● Objective: Update the listing below by changing every "tab" to "panel" and keeping everything else the same. Leave out the pictures when you write it out.

[Stored dataset items]
+ + + + +

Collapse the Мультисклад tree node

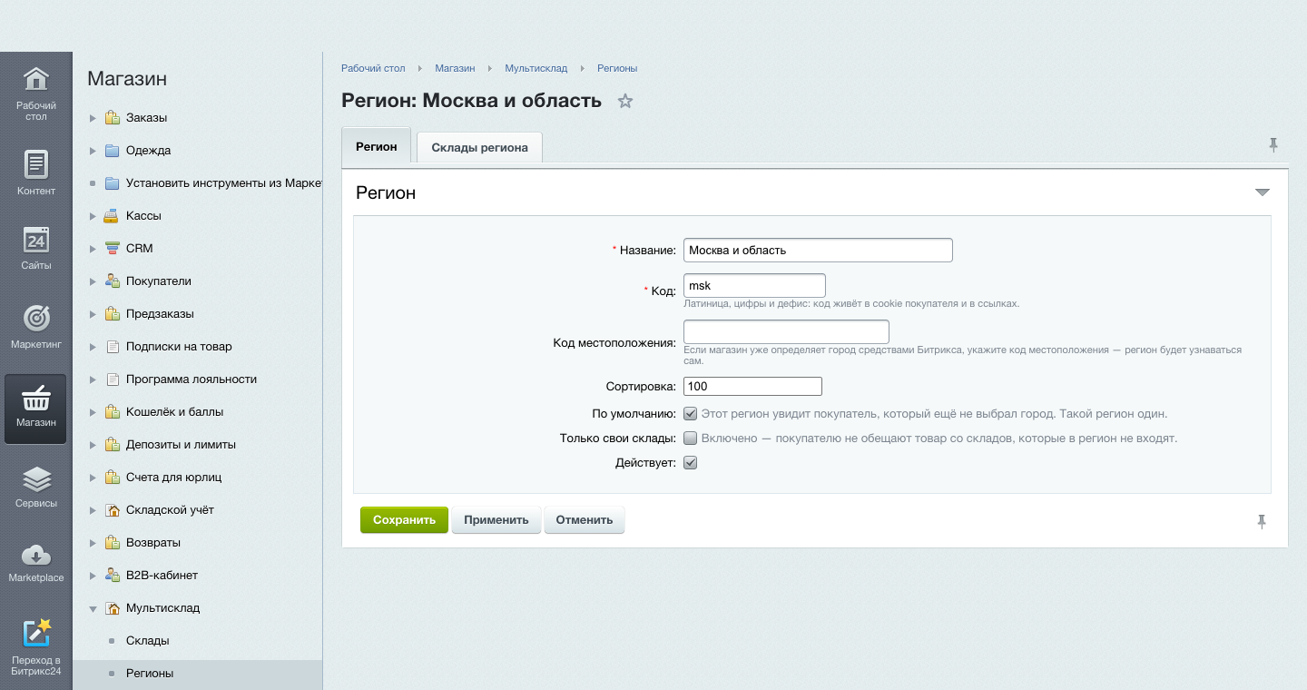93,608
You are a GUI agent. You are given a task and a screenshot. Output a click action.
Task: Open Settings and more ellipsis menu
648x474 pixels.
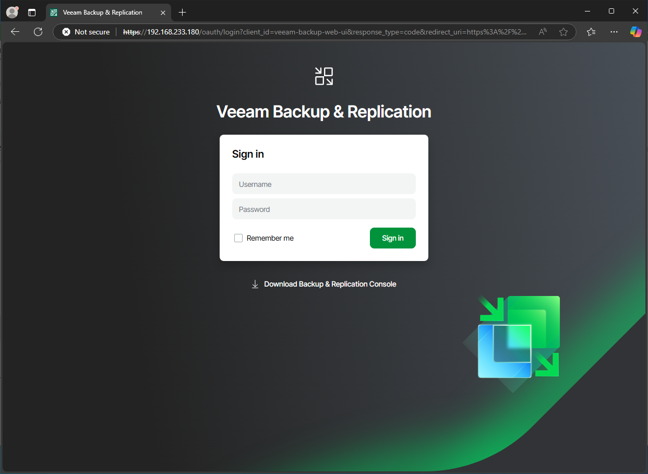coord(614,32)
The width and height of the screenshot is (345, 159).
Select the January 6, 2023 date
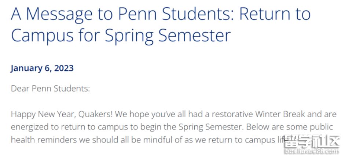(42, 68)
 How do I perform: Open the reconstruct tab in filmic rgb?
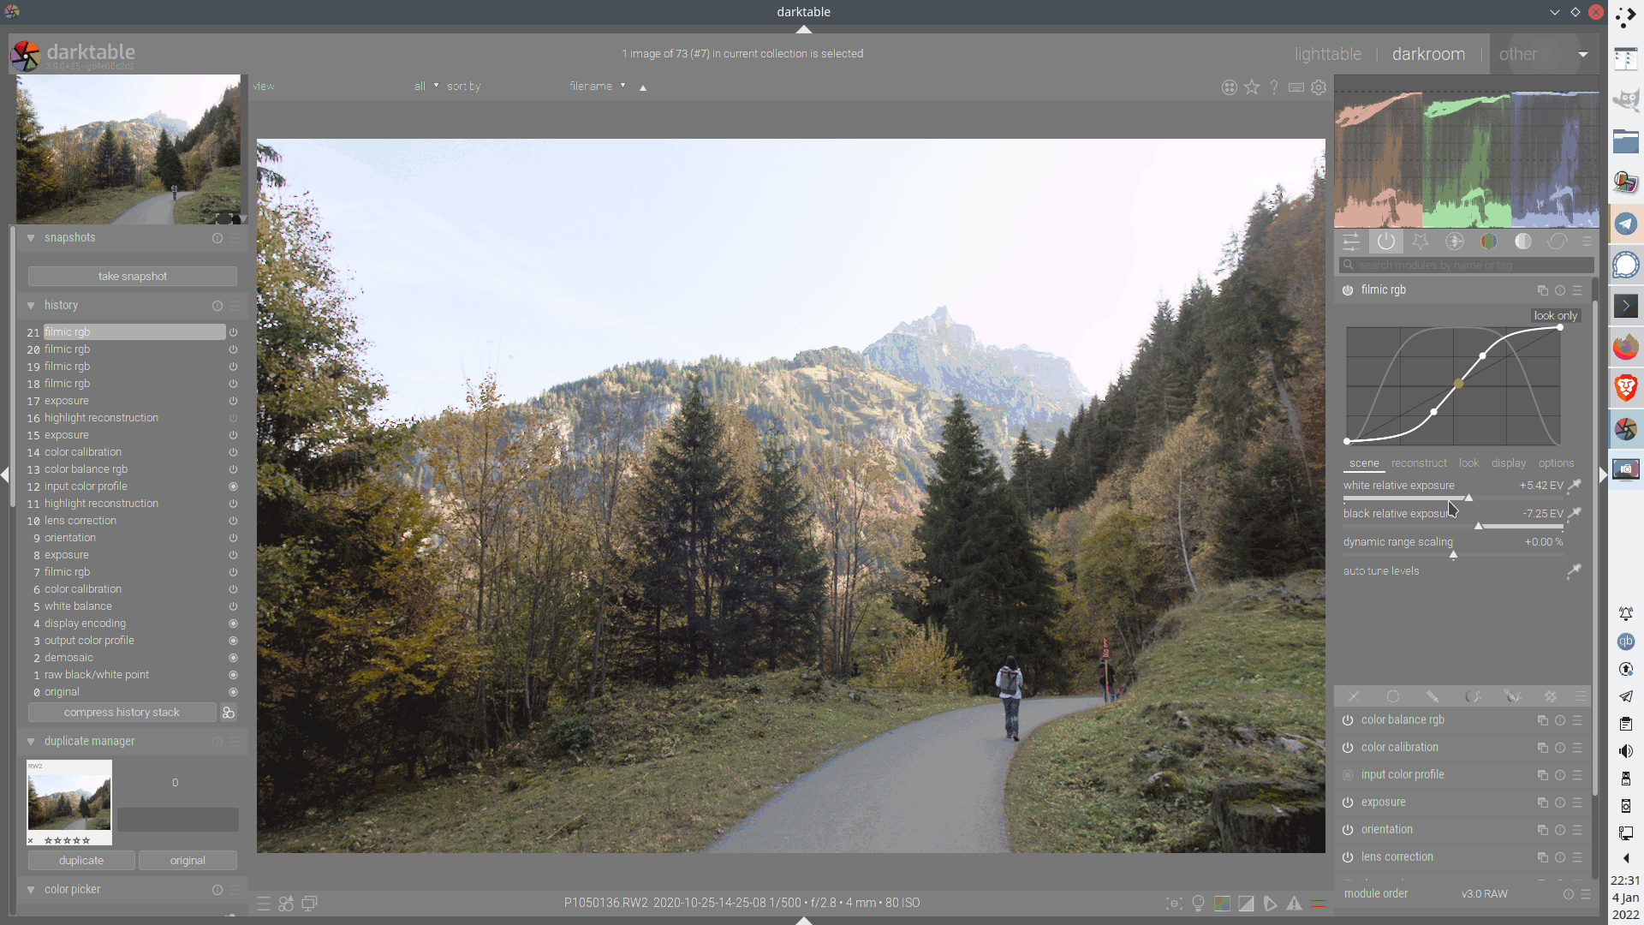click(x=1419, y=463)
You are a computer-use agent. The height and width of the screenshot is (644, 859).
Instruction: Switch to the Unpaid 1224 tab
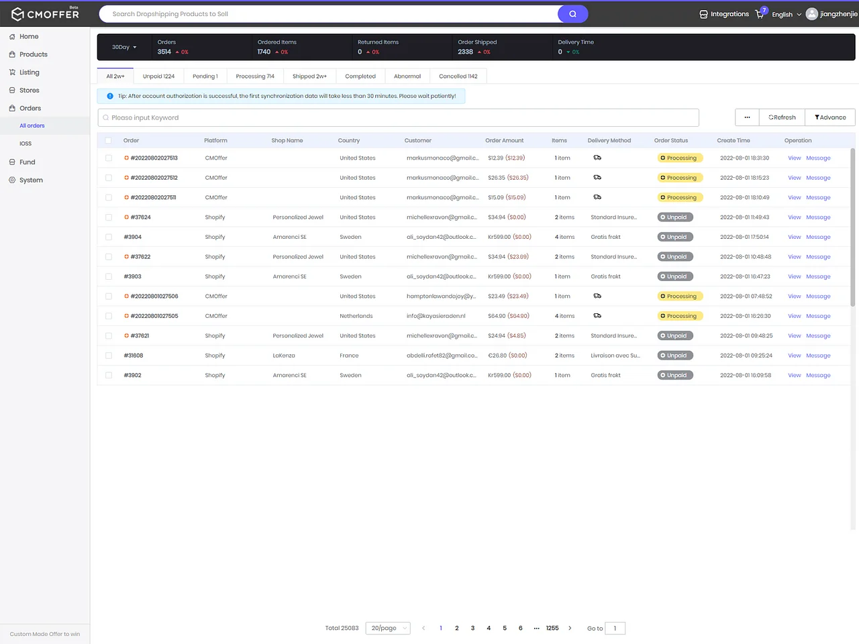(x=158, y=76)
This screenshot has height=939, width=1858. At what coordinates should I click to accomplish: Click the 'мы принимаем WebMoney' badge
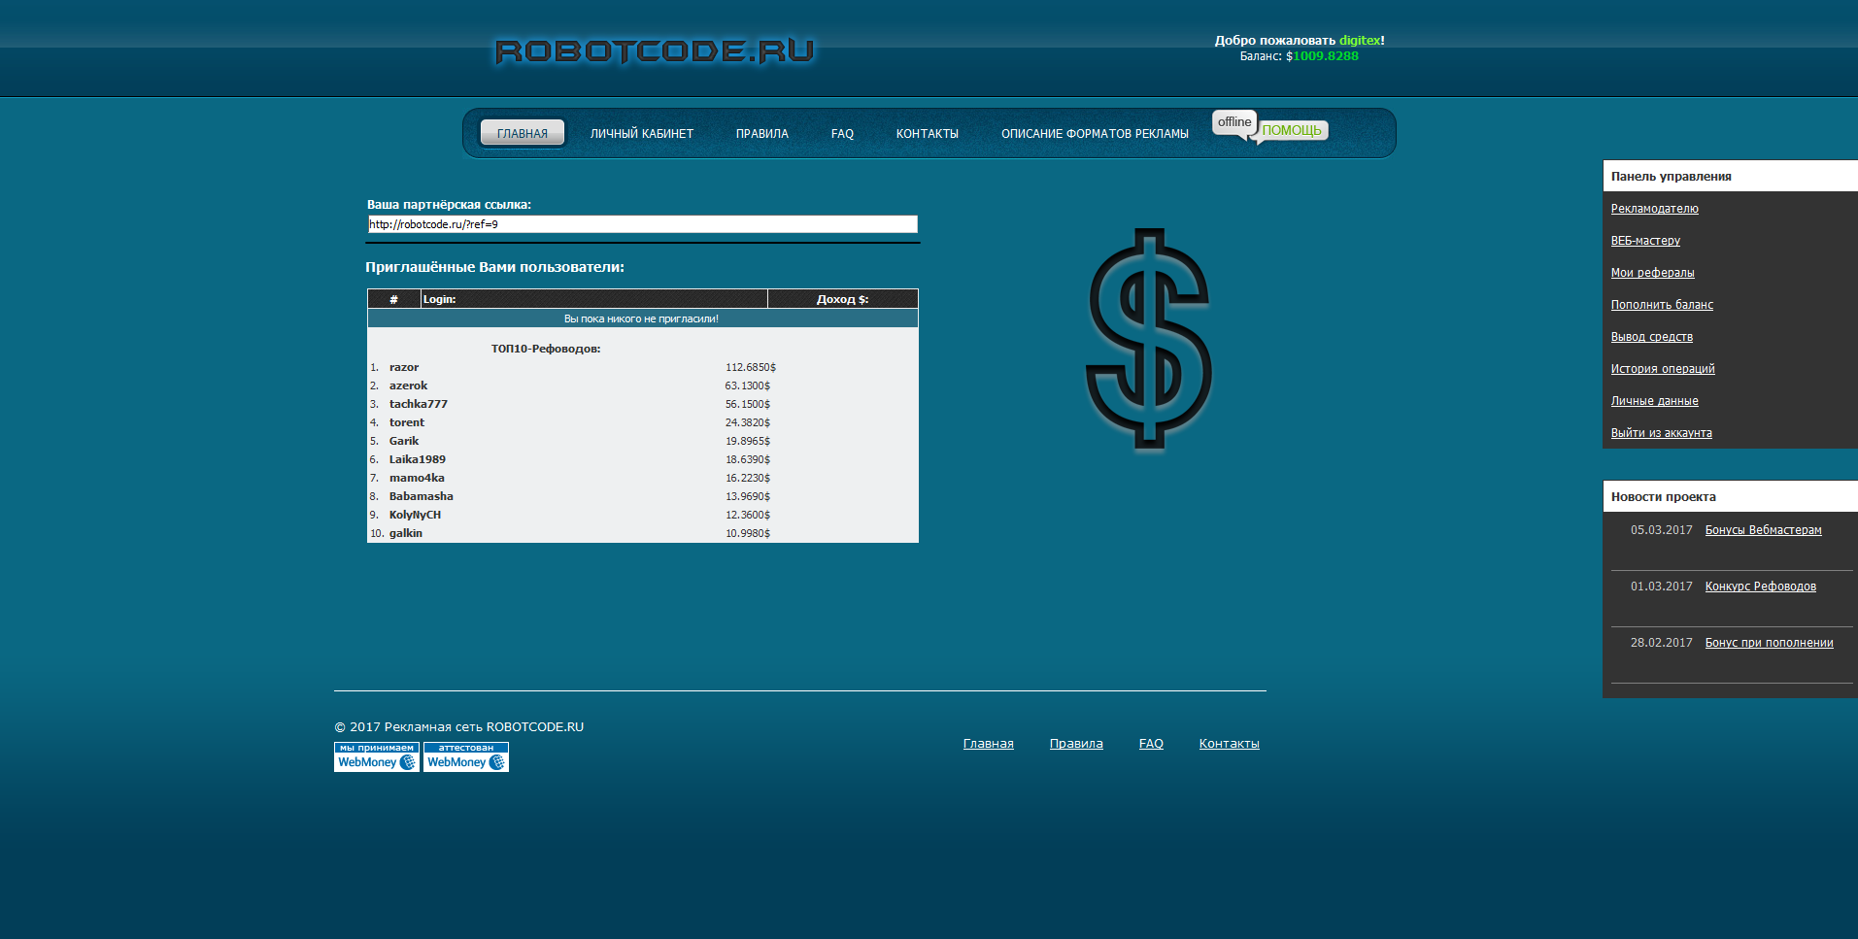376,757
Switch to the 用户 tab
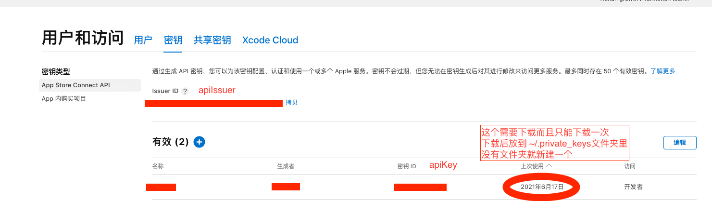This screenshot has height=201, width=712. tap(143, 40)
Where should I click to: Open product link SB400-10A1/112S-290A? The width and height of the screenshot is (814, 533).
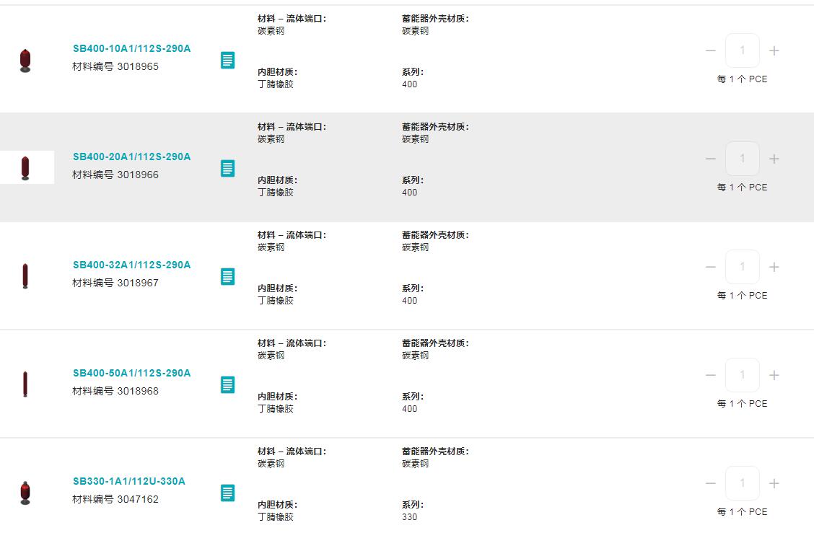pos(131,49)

+ + + + +

● Solution:
Collapse the Мультисклад tree node

93,608
You are a GUI agent. You are given a task and a screenshot. Output a click action.
Task: Open Settings and more ellipsis menu
648x474 pixels.
coord(614,32)
The width and height of the screenshot is (345, 159).
Select the January 6, 2023 date
(42, 68)
 How do I perform: Open the reconstruct panel in filmic rgb?
click(x=1419, y=463)
You are a computer-use agent. The height and width of the screenshot is (644, 859).
Instruction: Switch to the Unpaid 1224 panel
(x=158, y=76)
This screenshot has height=939, width=1858. At what coordinates should I click to accomplish: Click the 'мы принимаем WebMoney' badge
376,757
Switch to the 用户 panel
This screenshot has height=201, width=712. tap(143, 40)
Where should I click to: Open product link SB400-10A1/112S-290A? The width and height of the screenshot is (814, 533).
pos(131,49)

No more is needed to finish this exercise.